Sharcano
The Sharkpocalypse Trilogy, Book 1
Jose Prendes
Curiosity Quills
Fiction, Action/Humor/Sci-Fi
Themes: Apocalypse, Cross-Genre, Cryptids, Religious Themes, Seafaring Tales
***+
Description
When the body of a modern-day Megalodon, the monster shark of the dinosaur age, washes up on the shores of Nicaraguga, it quickly becomes worldwide news. Little does anyone realize that the shark isn't the real story. All over the world, earthquakes rumble and volcanos wake, as ocean temperatures rise... though not hot enough to explain the massive fish die-offs, in which sea animals appear to have literally been cooked alive.
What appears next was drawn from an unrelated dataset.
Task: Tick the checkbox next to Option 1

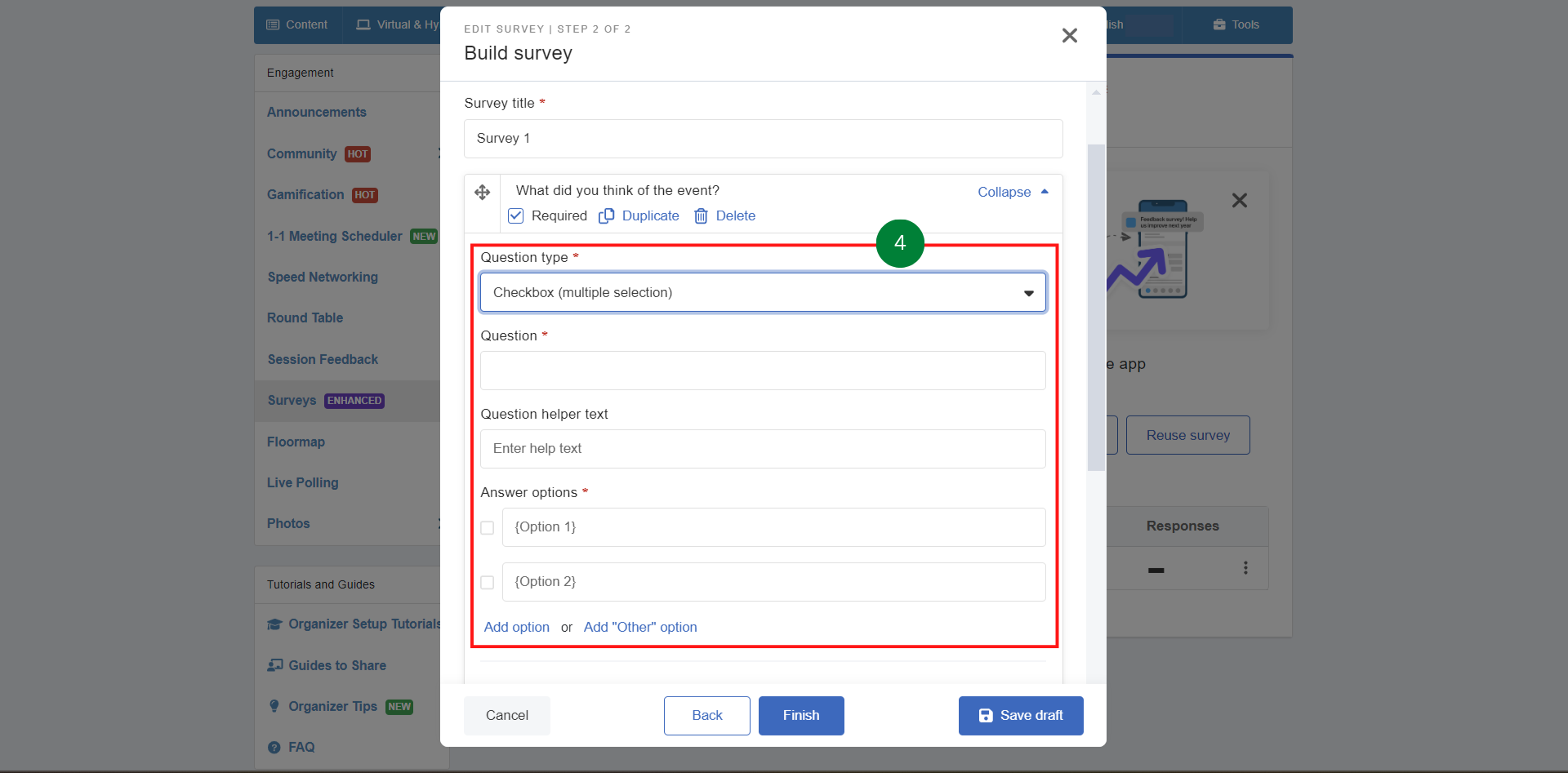Action: coord(488,528)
Popular TV journalist Mick Cathcart, sexy single scientist Dr. Agnes Brach, and numerous other people around the world soon realize that what's happening isn't simply tectonic activity or global warming. It's something far less natural and more sinister, and it may well be the end of the world.
Review
In the vein of Sharknado and other B-movie flicks, this straight-faced monster/disaster movie homage doesn't even try for believability or logic or anything remotely cerebral. It just jumps into its ridiculous concept - involving sharks made of living lava - and wallows in it gleefully. The characters come straight out of the genre stock bin: Mick Cathcart's an oversexed alpha male whose family (including a frustrated ex-wife and his humanizing daughter Annie) is falling apart, Agnes is the dedicated scientist whose neglected feminine side responds to Mick's potent combination of masculine presence and vulnerability, Agnes's boss is a cold-hearted tycoon with a tragic past, and so forth. Numerous side characters fill out the story, including the obligatory good-hearted President, a priest who seees signs of diabolical influence behind the disasters, and a pair of backwoods good-ol'-boys who eat way too much page time with their redneck, lowbrow antics. The story is full of action, though it doesn't always move the plot forward, and the writing tends to be clunky and crude (literally, enough that the swear words felt like crutches rather than a deliberate style choice), with overused pet phrases and descriptions, not to mention a few winks to other monster and disaster stories. All in all, I give it credit for delivering just what it promised: a B-movie in a book. I just found the style a little too crude, not to mention the overall plot a little too long and full of side-trips (not to mention potty humor), to justify a Good rating.